I think I will never get used to the "opposite side of the street" thing!!!
You can always easily spot the foreigner, we are always confused and we look several times each way until we get enough courage to cross :-). The position of pedestrian street lights is also super confusing. You would expect to look for the light on the other side of the street but it is actually next to you and if you are at a crossroad you start thinking whether this light is for you to cross or for the perpendicular branch of the cross road?!?!
Looking for a link for the puffin crossing I also came across this article and found out I am not the only one who has a problem with them :-).
Anyways, not even the silly traffic lights could make this day less perfect. It was so sunny and nice that I only realized how much I walked all over London when my legs started shaking.
I got off at the Westminster underground station for the perfect picture of The Great Clock Tower aka Big Ben. It was recently renamed Elizabeth Tower to celebrate the Diamond Jubilee. But I am sure we will still call it Big Ben as we did before, despite its different official name.
|The Big Ben|
A Short walk away from the Big Ben is Victoria Tower Garden with a great view on the London Eye. We were on the Eye in February. We were hanging out in London on a rainy day, and what a better way to see the city in those conditions than in a small glass capsule from a birds perspective.
|The London eye|
My personal favorite is Tate Modern. Even though I have already been there once and maybe I should try to see other museums and landmarks I went that way because of the Millennium Bridge. Then I decided to browse through the Tate Modern gift shop, check out the end date for the Lichtenstein retrospective (we missed it :-(.....) and I ended up taking this amazing picture of St. Paul's Cathedral and the Millenium Bridge from the Tate's cafe on the second floor.
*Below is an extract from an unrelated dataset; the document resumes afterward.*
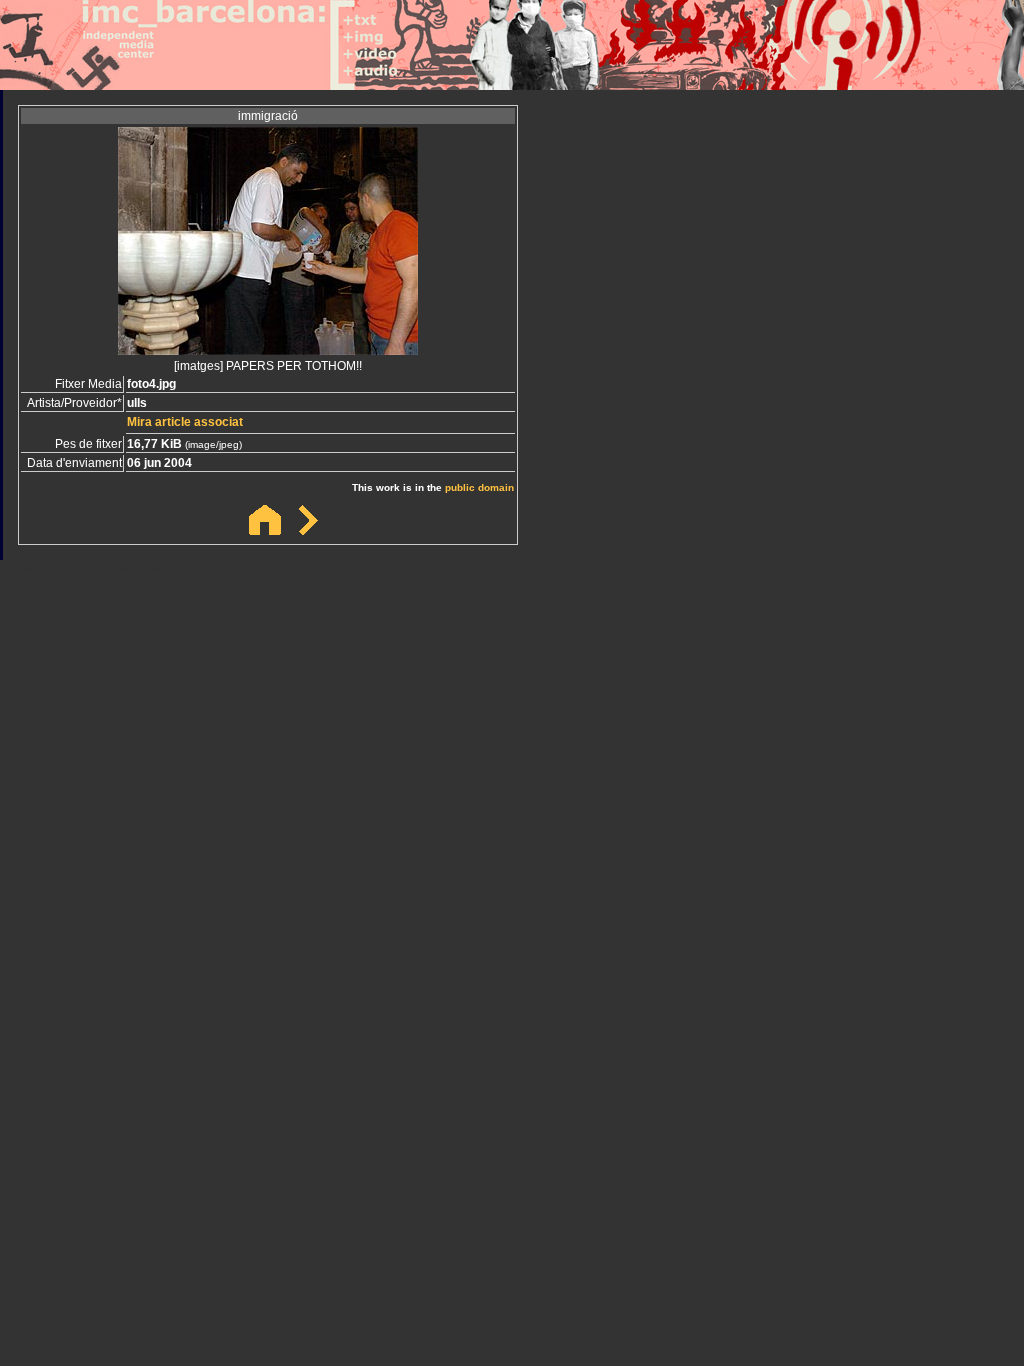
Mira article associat (185, 422)
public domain (479, 487)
|The view on St. Paul's Cathedral from Tate Modern|
The peacefulness of the museum on Mondays is just priceless. Last time we were here on a Saturday and on weekends you always have to shove through hordes of tourists and Londoners who are busy during the week. The other great thing about London Museums and Galleries is that most of them are free as opposed to NY ones. In London you only pay for special exhibitions, like Lichtenstein, but the admission to the permanent collection is usually free. Most NY museums are free once a week but you really don't want to go then. The line for MoMa on free Fridays is unbelievable. Some of them, like Metropolitan or the Museum of National History have suggested price of $15-$20, but they support themselves through donations and really you can pay whatever you want. The price is just SUGGESTED. In other words, if you are a tourist you pay the full price, if you are a New Yorker you know the deal.
The most interesting "attractions" of all cities are the people, for sure. It is amazing to observe Londoners doing their everyday "thing" while thousand of tourists are rushing around with their maps and cameras. Walking around I ended up in front of the Somerset House, a large Neoclassical building in central London, and spotted a cheerful gang of mothers, babysitters and kids. I automatically had a flashback to my New York Mary Poppins days and all the summers I spent with my little friends on the Museum of Natural History fountain. What a great way to grow up!
By the time I decided sightseeing was over it was already dark. Maybe even too dark for taking pictures but one of them came out surprisingly well. The famous red double decker bus was in the right place at the right time.
|Saint Paul's Cathedral|
That was a long, long day but no-rain days in the UK should never be taken for granted :-)!